#### Data records ####

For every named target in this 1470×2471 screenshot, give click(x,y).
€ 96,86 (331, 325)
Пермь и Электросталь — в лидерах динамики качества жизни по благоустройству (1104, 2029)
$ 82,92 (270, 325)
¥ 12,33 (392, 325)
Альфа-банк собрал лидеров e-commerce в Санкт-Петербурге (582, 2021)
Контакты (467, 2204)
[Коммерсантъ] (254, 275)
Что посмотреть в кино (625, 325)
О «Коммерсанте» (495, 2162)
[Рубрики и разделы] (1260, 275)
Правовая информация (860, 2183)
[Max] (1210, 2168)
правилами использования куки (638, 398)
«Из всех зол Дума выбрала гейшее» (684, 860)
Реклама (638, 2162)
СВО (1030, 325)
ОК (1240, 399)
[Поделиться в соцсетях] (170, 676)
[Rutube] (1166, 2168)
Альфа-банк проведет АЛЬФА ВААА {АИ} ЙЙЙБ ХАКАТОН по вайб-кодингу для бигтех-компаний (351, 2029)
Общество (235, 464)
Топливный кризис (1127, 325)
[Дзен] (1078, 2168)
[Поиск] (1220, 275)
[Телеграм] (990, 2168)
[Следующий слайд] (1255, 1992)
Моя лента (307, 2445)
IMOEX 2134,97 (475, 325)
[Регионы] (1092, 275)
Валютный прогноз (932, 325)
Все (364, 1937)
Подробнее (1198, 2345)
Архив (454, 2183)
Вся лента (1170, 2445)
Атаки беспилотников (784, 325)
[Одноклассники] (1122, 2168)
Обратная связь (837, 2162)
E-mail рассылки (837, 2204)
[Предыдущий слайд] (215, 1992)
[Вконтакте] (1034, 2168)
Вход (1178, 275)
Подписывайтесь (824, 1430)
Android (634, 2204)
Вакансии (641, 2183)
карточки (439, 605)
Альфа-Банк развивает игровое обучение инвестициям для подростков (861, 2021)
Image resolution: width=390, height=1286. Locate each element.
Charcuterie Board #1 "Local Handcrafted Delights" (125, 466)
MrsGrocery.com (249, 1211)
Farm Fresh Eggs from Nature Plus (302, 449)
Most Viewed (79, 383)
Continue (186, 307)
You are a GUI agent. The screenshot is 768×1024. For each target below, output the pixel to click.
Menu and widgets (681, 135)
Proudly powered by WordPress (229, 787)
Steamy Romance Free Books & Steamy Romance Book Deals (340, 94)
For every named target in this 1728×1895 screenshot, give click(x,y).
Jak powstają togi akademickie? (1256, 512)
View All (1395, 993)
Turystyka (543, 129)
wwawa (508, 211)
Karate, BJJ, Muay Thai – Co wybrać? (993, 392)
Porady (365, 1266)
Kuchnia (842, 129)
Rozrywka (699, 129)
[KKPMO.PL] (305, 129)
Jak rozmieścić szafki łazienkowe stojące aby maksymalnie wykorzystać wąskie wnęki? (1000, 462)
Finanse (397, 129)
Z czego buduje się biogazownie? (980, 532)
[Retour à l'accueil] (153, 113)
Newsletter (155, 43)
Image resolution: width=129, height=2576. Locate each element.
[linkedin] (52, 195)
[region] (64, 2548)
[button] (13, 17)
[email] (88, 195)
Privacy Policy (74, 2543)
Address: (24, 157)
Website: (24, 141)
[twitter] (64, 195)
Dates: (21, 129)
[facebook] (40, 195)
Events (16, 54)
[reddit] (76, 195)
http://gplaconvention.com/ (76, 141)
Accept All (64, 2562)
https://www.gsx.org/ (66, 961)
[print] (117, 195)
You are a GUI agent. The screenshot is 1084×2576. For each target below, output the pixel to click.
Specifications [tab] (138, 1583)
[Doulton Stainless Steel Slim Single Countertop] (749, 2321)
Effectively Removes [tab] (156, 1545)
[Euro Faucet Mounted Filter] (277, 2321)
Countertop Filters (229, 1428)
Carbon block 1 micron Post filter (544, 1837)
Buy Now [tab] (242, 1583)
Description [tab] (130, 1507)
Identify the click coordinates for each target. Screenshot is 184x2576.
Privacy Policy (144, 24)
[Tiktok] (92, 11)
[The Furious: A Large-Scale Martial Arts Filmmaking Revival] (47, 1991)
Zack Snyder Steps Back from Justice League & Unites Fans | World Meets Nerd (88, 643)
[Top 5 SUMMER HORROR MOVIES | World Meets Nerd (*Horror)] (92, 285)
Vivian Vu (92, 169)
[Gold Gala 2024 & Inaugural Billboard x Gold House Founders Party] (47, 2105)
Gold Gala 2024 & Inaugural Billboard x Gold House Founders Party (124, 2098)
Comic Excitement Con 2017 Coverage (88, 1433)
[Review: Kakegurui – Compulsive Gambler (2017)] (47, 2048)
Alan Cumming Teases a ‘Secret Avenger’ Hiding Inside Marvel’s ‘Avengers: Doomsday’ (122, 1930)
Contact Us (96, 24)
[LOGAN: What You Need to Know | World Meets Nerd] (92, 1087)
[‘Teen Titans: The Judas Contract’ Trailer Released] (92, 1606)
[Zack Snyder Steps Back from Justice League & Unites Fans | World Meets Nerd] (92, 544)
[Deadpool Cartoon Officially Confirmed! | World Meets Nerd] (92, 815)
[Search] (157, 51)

####

Task statement: Scan the entries and show every line in which the word "Back" is found.

Exercise response:
Zack Snyder Steps Back from Justice League & Unites Fans | World Meets Nerd (88, 643)
[Zack Snyder Steps Back from Justice League & Unites Fans | World Meets Nerd] (92, 544)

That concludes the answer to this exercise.